For ovarian cancer, preventive treatments usually involve oral contraceptives. These contraceptives have been shown to cut the cancer risk by 60% for women with BRCA mutations.

There are also surgical options available which reduce your risk even further. For breast cancer, you can undergo a prophylactic bilateral mastectomy. This procedure, in which both breasts are surgically removed, has been shown to reduce the breast cancer risk in women with a BRCA mutation by greater than 90 percent. Such mastectomy procedures can be done with a skin sparing technique with immediate reconstruction.

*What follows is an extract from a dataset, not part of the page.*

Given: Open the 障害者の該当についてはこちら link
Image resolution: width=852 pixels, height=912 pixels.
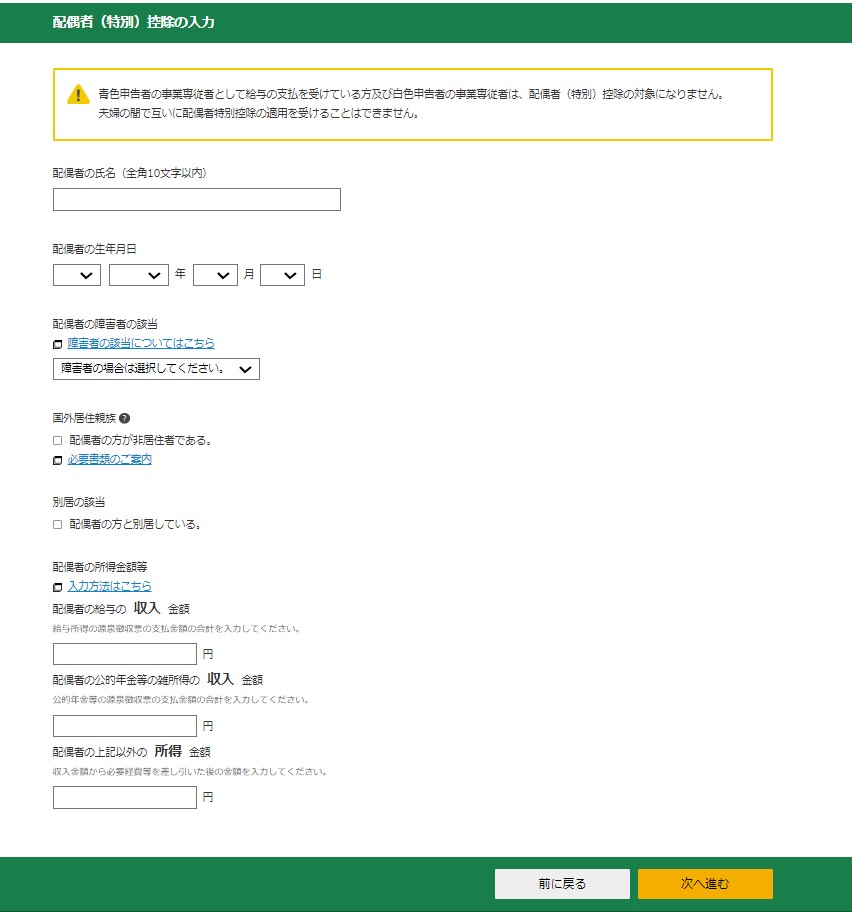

For ovarian cancer, you can undergo a prophylactic bilateral oophorectomy or a full hysterectomy. A bilateral oophorectomy is a procedure in which both ovaries are surgically removed and has been shown to reduce the cancer risk between 85-96% in women with a BRCA mutation. This procedure is generally recommended after 35 years of age or after childbearing is completed. Oopherectomy has the additional advantage of reducing the risk of breast cancer in a pre-menopausal woman. There is also data that shows patients with the BRCA genetic mutation are at risk for fallopian tube cancer. Since a portion of the fallopian tube is inside the uterus, a hysterectomy should be considered to significantly reduce the risk of cancer.

How you manage the risk is totally up to you! However, it is better to face it informed!

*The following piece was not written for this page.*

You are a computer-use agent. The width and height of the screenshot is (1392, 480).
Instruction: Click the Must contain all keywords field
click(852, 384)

I have tested positive and am now concerned about whether I have passed on the gene mutation to my children. Did I?

Research suggests that if you carry the mutation, then your children have a 50% chance of inheriting it. Be aware that either women or men can carry the BRCA genetic mutation.

So, if you test positive, it is definitely important to alert your family members about their increased risk and urge them to be tested.